◆ **Work instruction**: In the entries below, every line with the string "heading" is to be reported.

◆ **Supplied data**:
----------------
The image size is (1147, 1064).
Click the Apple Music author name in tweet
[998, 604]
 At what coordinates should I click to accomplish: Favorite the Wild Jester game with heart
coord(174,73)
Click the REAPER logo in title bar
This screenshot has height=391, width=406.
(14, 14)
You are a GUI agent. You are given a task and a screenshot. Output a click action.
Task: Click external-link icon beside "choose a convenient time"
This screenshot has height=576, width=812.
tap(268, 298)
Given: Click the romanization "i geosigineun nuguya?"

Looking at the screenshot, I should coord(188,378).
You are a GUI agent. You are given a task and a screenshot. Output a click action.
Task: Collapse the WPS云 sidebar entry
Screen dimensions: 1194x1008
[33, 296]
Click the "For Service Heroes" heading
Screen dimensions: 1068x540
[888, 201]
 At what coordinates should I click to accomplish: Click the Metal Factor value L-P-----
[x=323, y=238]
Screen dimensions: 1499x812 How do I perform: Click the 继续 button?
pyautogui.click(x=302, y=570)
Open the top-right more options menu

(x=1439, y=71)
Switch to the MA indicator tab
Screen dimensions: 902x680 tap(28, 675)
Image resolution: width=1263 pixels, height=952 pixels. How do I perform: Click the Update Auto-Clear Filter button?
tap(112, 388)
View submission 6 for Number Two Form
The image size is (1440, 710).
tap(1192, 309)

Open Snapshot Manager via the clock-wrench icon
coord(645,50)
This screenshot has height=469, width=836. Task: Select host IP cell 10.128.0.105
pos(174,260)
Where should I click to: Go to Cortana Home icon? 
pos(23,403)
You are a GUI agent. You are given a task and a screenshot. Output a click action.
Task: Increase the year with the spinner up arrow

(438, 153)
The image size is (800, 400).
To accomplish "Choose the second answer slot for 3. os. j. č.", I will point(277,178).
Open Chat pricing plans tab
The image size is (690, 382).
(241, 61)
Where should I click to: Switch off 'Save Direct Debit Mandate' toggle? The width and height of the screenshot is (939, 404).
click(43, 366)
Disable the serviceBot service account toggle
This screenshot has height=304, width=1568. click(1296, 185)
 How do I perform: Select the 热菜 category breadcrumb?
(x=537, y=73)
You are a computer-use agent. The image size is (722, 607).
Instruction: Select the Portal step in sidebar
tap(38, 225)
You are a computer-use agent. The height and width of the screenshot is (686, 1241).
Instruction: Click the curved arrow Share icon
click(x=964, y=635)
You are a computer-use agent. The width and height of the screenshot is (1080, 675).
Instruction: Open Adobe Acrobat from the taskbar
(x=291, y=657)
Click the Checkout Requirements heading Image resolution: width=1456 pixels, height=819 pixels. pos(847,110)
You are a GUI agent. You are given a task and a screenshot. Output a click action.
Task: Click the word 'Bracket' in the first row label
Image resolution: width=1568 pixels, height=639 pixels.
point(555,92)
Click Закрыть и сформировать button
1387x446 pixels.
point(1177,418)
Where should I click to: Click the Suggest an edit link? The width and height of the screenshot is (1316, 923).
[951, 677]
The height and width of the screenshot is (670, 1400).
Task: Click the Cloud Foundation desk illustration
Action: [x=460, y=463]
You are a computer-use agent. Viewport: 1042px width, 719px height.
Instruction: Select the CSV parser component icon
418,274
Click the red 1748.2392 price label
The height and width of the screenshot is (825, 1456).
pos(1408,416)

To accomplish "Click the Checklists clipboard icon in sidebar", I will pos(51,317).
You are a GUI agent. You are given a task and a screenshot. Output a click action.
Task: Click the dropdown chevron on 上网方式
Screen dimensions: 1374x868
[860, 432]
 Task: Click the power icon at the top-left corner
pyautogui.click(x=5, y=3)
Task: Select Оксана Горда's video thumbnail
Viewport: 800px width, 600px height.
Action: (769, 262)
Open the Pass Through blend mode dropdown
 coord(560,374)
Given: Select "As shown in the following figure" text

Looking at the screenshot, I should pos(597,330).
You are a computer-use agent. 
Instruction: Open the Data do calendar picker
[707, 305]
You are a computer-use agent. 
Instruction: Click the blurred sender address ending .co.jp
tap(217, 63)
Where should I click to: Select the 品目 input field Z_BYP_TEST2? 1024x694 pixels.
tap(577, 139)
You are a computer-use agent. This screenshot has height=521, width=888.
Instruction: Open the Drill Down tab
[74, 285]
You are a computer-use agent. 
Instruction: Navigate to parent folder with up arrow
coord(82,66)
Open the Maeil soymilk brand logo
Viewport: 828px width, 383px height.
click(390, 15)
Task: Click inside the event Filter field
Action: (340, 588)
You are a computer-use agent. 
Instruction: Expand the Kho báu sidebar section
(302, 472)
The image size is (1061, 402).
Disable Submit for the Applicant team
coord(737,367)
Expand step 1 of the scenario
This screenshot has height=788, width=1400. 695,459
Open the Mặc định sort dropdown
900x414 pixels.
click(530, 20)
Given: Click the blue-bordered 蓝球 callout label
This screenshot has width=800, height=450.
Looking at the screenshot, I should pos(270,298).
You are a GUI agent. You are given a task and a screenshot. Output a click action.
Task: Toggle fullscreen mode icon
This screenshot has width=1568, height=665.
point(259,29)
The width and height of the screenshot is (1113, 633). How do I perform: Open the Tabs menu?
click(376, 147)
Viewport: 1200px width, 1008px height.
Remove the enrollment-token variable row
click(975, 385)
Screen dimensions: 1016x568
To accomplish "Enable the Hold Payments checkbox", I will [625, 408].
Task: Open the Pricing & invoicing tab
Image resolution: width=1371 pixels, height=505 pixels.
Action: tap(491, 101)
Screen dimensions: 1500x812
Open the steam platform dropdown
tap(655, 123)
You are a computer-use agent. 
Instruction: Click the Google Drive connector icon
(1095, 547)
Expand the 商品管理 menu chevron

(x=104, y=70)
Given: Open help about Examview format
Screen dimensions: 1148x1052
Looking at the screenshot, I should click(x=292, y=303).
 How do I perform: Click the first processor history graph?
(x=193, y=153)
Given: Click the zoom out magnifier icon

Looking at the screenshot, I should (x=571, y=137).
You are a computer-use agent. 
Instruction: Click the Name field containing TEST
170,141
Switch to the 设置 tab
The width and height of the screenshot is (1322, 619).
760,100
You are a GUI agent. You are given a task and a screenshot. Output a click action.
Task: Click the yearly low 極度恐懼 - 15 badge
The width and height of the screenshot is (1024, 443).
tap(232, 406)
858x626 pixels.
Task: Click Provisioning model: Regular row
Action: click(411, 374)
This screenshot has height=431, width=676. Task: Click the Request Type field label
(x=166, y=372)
----------------
◆ **Answer to the problem**:
Click the "For Service Heroes" heading
Click the Checkout Requirements heading Image resolution: width=1456 pixels, height=819 pixels. pos(847,110)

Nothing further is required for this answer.